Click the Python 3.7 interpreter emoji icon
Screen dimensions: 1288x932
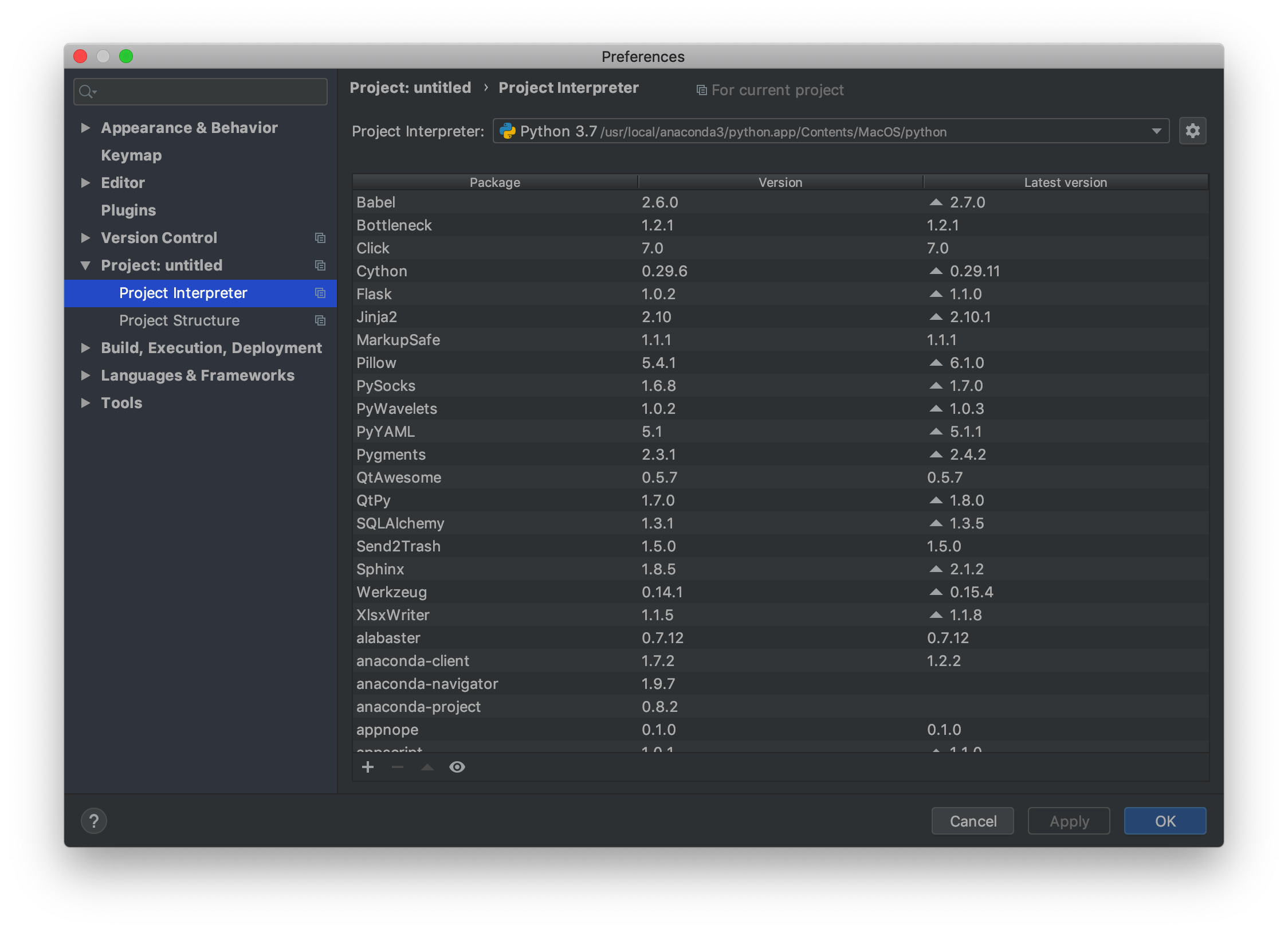[x=510, y=131]
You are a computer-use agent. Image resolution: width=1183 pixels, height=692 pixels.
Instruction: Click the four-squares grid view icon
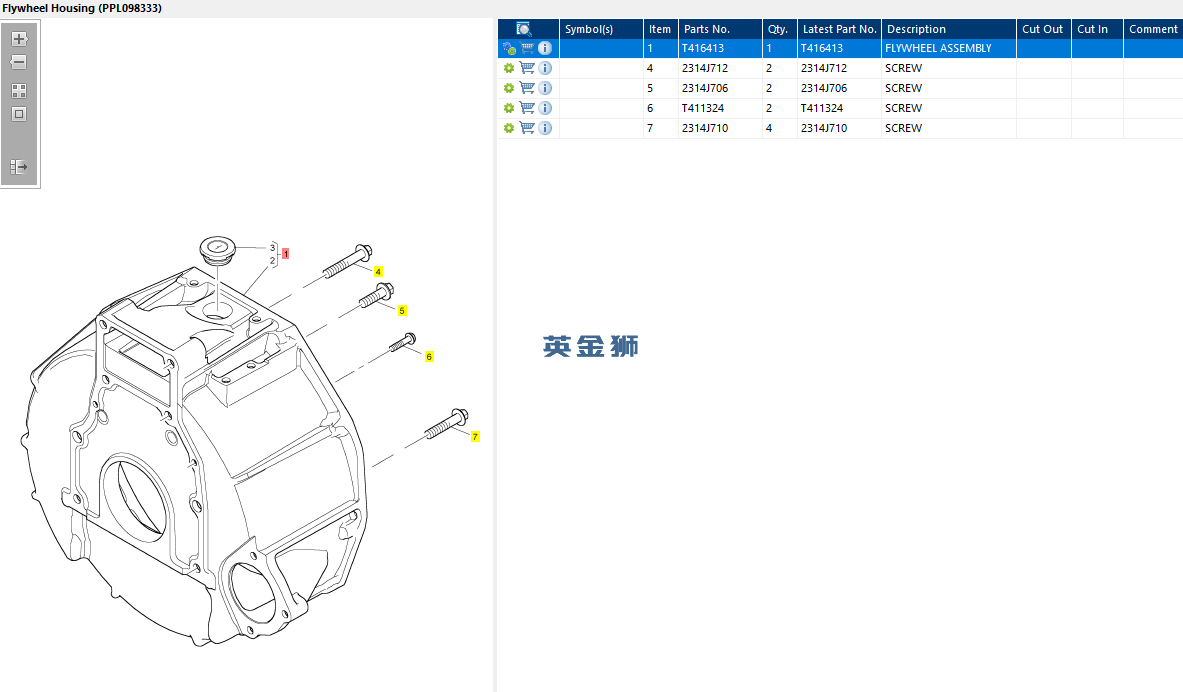click(19, 90)
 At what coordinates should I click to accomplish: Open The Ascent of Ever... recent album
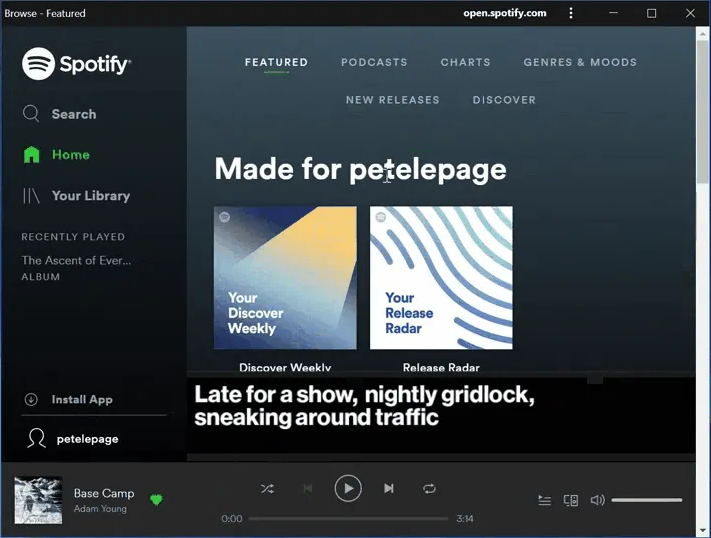[76, 261]
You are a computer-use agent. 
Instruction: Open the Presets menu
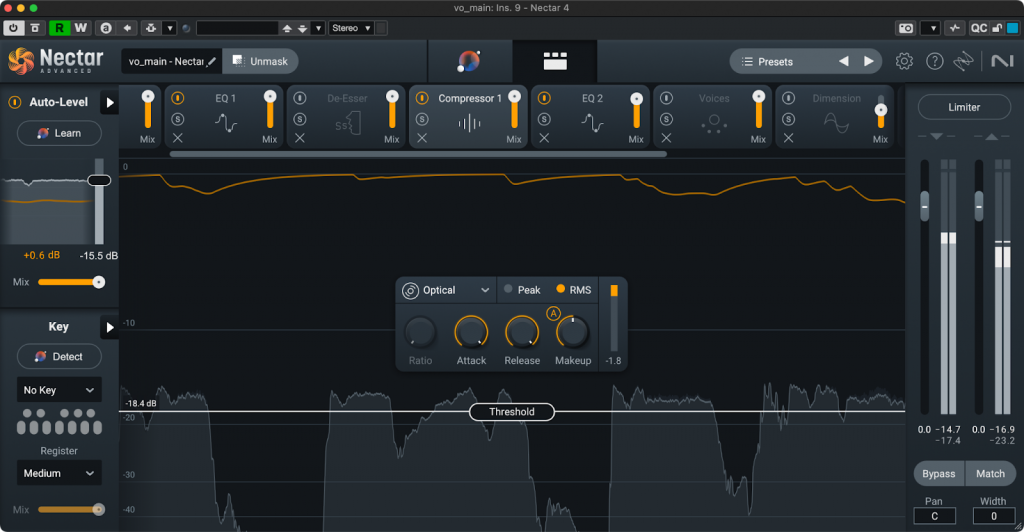(776, 62)
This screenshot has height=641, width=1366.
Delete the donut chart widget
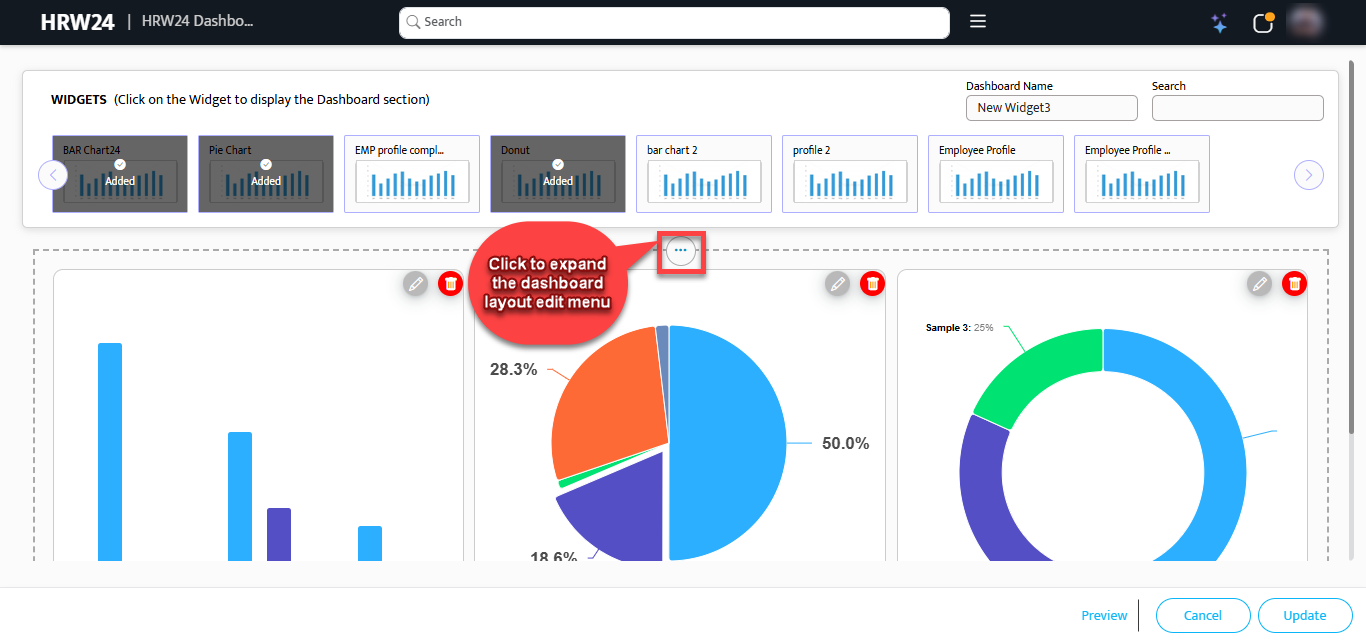click(x=1295, y=284)
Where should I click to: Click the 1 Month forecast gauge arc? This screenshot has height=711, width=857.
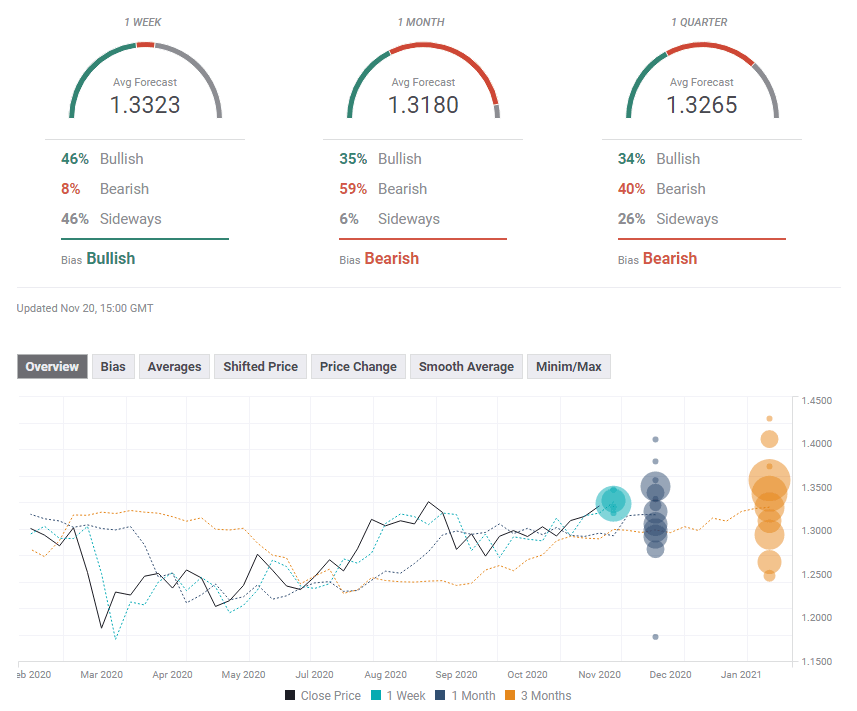coord(424,46)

○ ○ ○ ○

#### [The problem]
Each line from the one that contains "Delete the donut chart widget" through the end of the records should be restated exactly; include both end lines and leave any pictures out.

#### [Response for this exercise]
Delete the donut chart widget
click(x=1295, y=284)
Where should I click to: Click the 1 Month forecast gauge arc? This screenshot has height=711, width=857.
coord(424,46)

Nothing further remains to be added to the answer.